The call had come early the following morning. Not from Anne but from President Harris. Ms. Tidrow and Congressman Ryder had, he’d said, arrived safely back in the country courtesy of a private jet she had arranged through an investment banker in Zurich. She was currently in the protective custody of federal marshals and being held at an undisclosed location. Congressman Ryder was in protective seclusion as well. Neither his family, his office, nor the media knew he was back in the country. Both were to be secretly debriefed by a special assistant appointed by U.S. Attorney General Julian Kotteras. Kotteras wanted Marten’s testimony as well, as did Harris. Was he prepared to come to the States to give it? His answer was “of course,” and he was asked to stand by for further directives. The president’s demeanor had been matter-of-fact, if not distant, and Marten hadn’t known why, because they’d never had anything but a warm, even brotherly relationship. The reason, he thought, was either the pressure of something else altogether, or because of what had happened to Raisa. He brought it up.
“You know about Raisa.”
“Yes.”
“I’m sorry.”
“So am I, thank you. We’ll talk about it later.”
And that had been the extent of it. Then the president had hung up, after saying he would get back to him when he had more information.
After that he’d gone back to work at Fitzsimmons and Justice, still terribly troubled by what had taken place in Portugal and by the ongoing war in Equatorial Guinea that seemed to have no end. Tiombe’s forces pushed hard against Abba’s one day, with Abba’s people countering the next. He was disturbed as well-perplexed was more the word-by what had happened to Conor White. That a man like White had simply given up without a fight and let himself be killed made no sense. Still, troubled as he was, he knew there was nothing he could do about any of it so he tried to shift his life back into everyday mode. Twenty-four hours later President Harris called instructing him to fly to Portland, Maine, the following morning. A Secret Service agent would pick him up at the airport and drive him to a place where they would meet. He should be prepared to spend several days.
The driver eased the Town Car over a wooden bridge and then up a heavily forested hill.

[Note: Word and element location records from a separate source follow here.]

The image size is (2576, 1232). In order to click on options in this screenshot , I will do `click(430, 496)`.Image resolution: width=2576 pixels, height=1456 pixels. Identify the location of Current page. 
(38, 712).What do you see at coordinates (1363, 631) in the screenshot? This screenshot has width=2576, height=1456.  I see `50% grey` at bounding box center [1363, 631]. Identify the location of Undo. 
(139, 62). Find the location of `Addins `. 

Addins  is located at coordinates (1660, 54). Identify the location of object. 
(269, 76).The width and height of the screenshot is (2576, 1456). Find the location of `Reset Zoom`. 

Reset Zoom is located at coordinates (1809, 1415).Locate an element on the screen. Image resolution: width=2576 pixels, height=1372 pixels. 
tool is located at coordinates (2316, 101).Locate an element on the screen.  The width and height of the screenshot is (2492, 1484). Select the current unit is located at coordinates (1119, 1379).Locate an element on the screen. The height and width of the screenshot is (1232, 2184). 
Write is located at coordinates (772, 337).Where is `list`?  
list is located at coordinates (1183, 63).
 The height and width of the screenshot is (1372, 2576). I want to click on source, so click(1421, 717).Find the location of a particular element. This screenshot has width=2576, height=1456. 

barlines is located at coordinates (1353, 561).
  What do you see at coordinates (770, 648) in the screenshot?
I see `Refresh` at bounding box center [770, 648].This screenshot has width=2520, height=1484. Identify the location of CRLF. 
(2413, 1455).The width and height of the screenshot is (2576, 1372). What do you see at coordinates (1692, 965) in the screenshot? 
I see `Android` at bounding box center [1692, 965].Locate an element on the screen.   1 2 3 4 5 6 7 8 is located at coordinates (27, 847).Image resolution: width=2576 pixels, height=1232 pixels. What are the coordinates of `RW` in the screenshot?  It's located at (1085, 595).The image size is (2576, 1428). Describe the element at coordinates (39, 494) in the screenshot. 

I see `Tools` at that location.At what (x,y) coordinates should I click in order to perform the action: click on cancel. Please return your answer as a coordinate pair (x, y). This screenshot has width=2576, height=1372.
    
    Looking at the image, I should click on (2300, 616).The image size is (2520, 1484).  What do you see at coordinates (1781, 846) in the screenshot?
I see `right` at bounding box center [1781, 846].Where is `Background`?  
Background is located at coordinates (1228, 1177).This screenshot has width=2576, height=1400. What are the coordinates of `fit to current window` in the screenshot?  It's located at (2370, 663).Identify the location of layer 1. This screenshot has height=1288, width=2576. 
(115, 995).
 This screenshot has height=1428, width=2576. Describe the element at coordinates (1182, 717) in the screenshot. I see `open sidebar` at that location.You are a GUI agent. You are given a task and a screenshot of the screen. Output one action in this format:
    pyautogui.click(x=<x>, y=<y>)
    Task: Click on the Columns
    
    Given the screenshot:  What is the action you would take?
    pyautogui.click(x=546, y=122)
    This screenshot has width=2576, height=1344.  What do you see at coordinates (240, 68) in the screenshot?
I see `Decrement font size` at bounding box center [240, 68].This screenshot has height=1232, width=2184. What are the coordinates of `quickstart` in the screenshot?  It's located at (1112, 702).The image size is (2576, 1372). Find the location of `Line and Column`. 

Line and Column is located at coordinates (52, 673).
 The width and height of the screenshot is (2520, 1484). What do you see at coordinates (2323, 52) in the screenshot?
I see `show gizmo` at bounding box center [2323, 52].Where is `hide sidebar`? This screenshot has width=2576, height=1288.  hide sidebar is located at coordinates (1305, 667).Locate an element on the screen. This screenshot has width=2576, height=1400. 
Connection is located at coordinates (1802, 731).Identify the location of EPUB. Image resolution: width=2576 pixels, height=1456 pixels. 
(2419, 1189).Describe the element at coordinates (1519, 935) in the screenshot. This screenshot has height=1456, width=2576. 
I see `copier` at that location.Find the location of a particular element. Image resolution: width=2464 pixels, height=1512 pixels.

Here and there Marten glimpsed armed men among the trees, a periphery guard of Secret Service agents. At the top of the hill the road evened out and the thick woods gave way to cleared meadow. At the end was a large Victorian farmhouse set in a grove of conifers. Several black SUVs were parked in front. As they neared, he saw a sniper, and then a second, take up positions on the building’s rooftop. Then they were there, and two men in Windbreakers and blue jeans stepped out from between the SUVs. One of them opened the door.